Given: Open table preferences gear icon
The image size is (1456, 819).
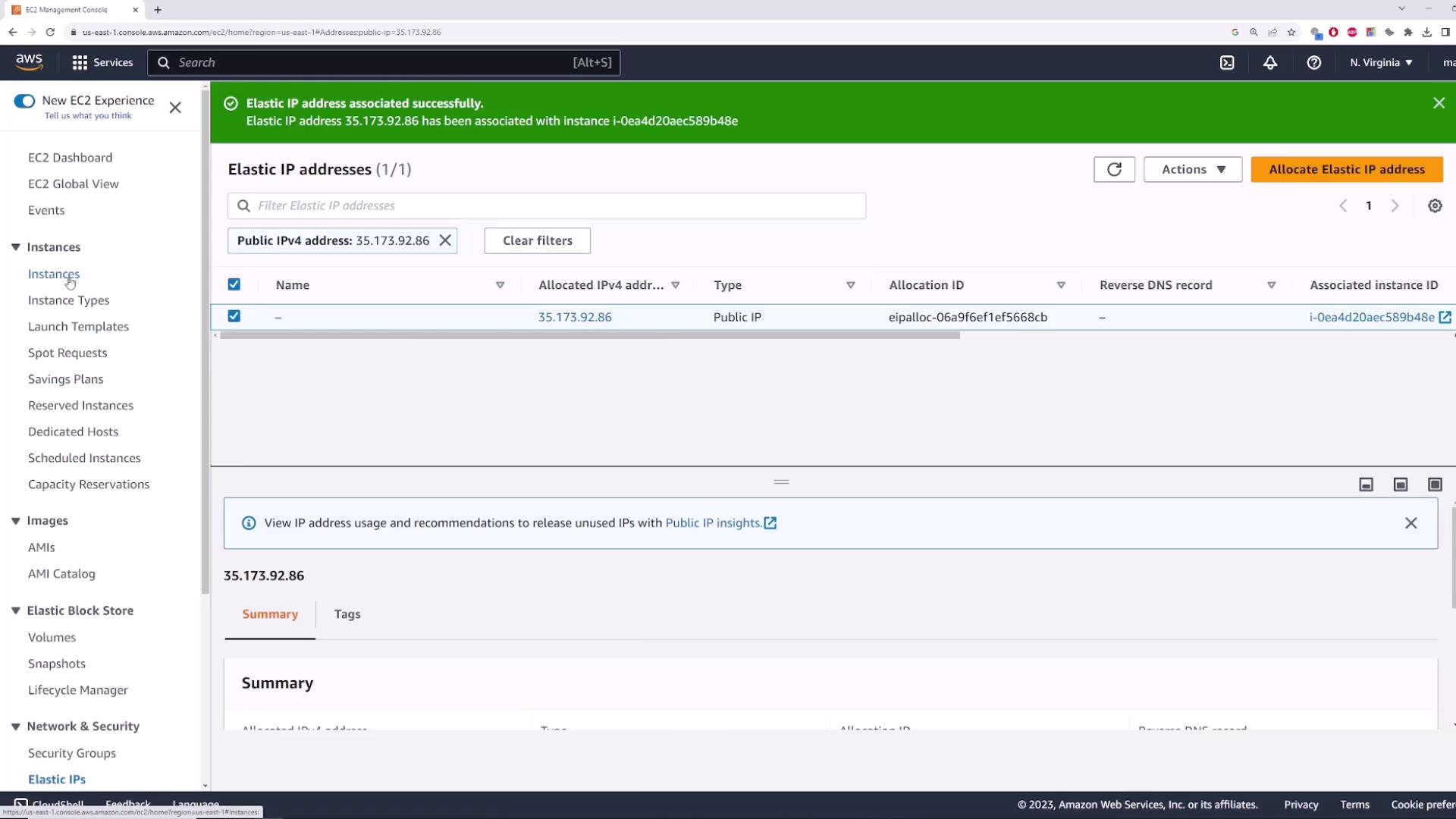Looking at the screenshot, I should [1435, 206].
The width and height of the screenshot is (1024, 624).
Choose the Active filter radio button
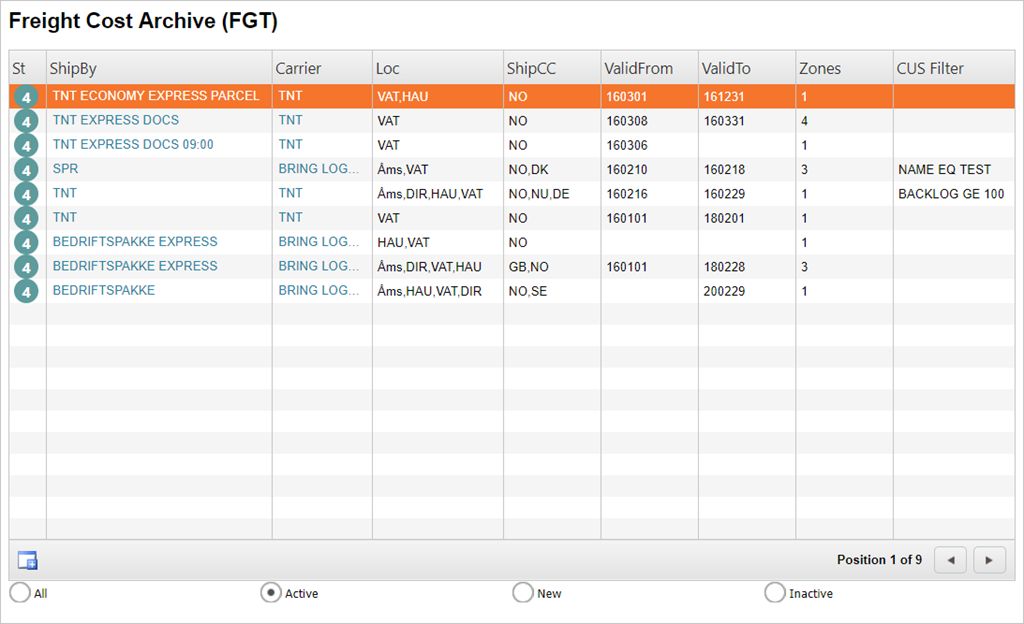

⁂

_DIRECTION_
Rewrite the listing above as a JSON list of strings, with each line as its own string and blank lines dropped. Leave the pictures out.

_ANSWER_
[
  "Given: Open table preferences gear icon",
  "The image size is (1456, 819).",
  "Looking at the screenshot, I should [1435, 206].",
  "The width and height of the screenshot is (1024, 624).",
  "Choose the Active filter radio button"
]